Aggrieved Employee redress?

While Bidvest obtained redress under the ERA 2000, unfortunately employees have no such right of redress under the ERA 2000 against other employees or ex-employees who post disparaging comments about them on Facebook or other social media sites. This is because employee to employee workplace relationships is not a qualifying relationship under the ERA 2000.

While a defamation claim in the District Court is an option in serious cases, it is time-consuming and expensive. By the time a defamation case gets to court, the damage has already been done. A quicker means of address might be a complaint to NetSafe or seeking redress under the Harmful Digital Communications Act 2015.

Harmful Digital Communications Act 2015 (‘HDCA 2015’)

This legislation came into effect on 2 July 2015. It arose in response to public outcry about the Roastbusters, a group of young men boasting about their sexual encounters naming the women concerned.
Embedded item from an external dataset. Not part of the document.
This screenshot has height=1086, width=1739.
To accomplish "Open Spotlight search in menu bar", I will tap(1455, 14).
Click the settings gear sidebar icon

The purpose of this legislation is to deter, prevent and mitigate harm caused to individuals by digital communications and provide victims of harmful digital communications with a quick and efficient means of redress. Digital communications include private messages as well as publicly shared posts. This legislation provides civil and criminal remedies for harmful digital communications.

Proceedings under the HDCA 2015 can only be commenced if NetSafe has first received a complaint about the communication and had a reasonable opportunity to assess the complaint and decide what action (if any) to take.
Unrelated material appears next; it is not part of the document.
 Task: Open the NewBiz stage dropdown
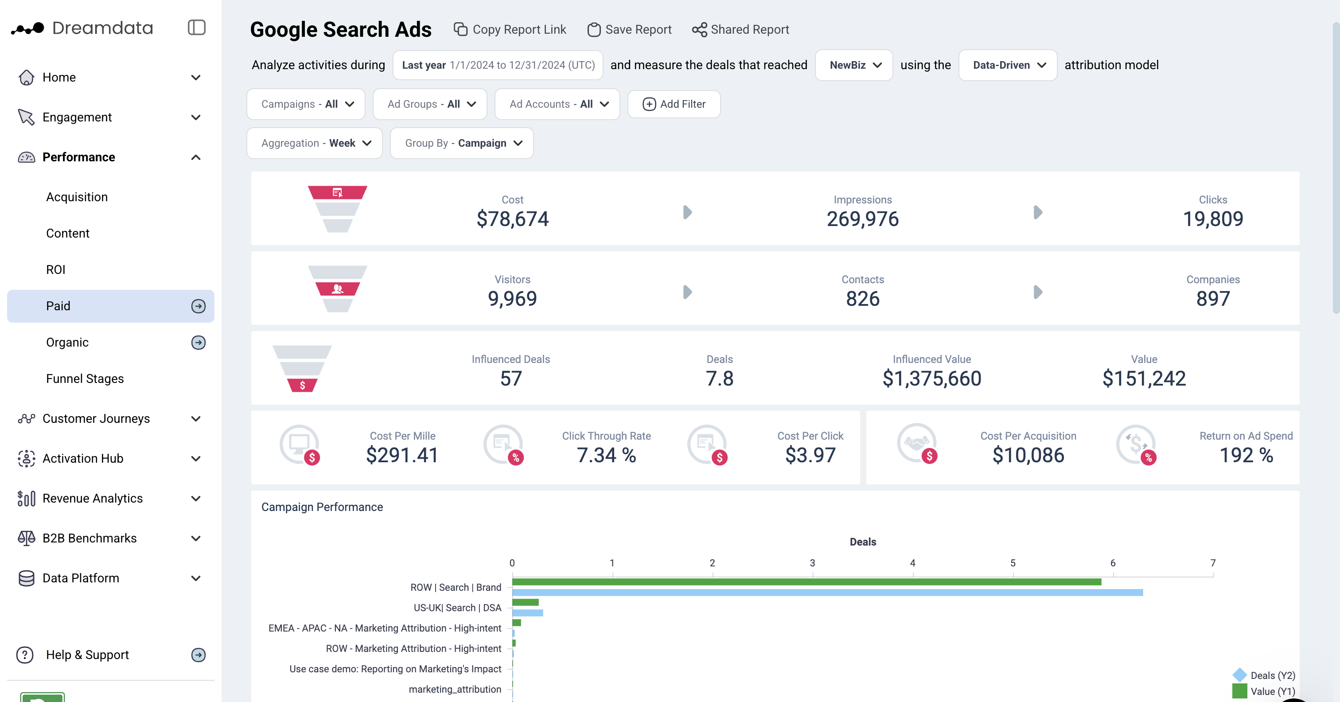click(x=854, y=65)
If NetSafe is unable, for whatever reason, to provide effective redress if a digital communication constitutes or poses a threat to the safety of an individual, section 11 provides that an affected individual, a parent or guardian on behalf of the affected individual, the professional leader of a registered school or his or her delegate, and/or the Police, may bring proceedings under this Act.

Section 22 of the HDCA 2015 states that a person will commit a criminal offence if:

  • the person posts a digital communication with the intention that it cause harm to a victim; and
  • posting the communication would cause harm to an ordinary reasonable person in the position of the victim; and
  • posting the communication causes harm to the victim.

Harm is defined in the HDCA 2015 as ‘serious emotional distress’. Judge Doherty in R v Iyer [2016] NZDC 23957 noted that:

…from the inclusion of the word ‘serious’ that the intended harm must be more than trivial. Being merely upset or annoyed as a consequence of a digital communication would not be sufficient to invoke the sanction of criminal law.

 The Judge concluded ‘it is clear that the definition of serious emotional distress is designed to balance two competing concerns: the serious effects of calculated emotional harm, and the importance of maintaining free speech’.

In determining whether a post would cause harm, the District Court may take into account any factors it considers relevant including the extremity of the language used, the age and the characteristics of the victim, whether the digital communication was anonymous, whether the digital communication was repeated, the extent of circulation of the digital communication, whether the information is true or false, and the context in which the digital communication appears.

The District Court must not grant an application unless it is satisfied that there has been a threatened serious breach, a serious breach, or a repeated breach of one or more communication principles, and the breach has caused or is likely to cause harm to an individual. A person who commits an offence under the HDCA 2015 is liable on conviction to a significant penalty of imprisonment for up to two years or a fine of up to $50,000 for a person or $200,000 for a body corporate.


Employers should re-examine workplace policies to incorporate provisions of the HDCA 2015. This includes updating policies and processes relating to bullying and harassment, misconduct and disciplinary action and use of social media.

Employees and ex-employees who are tempted to post defamatory or disparaging comments on Facebook or other social media about their managers, colleagues, or former colleagues should be mindful that there are now consequences. They risk NetSafe involvement and worse, in serious cases they could face civil or criminal liability under the HDCA 2015.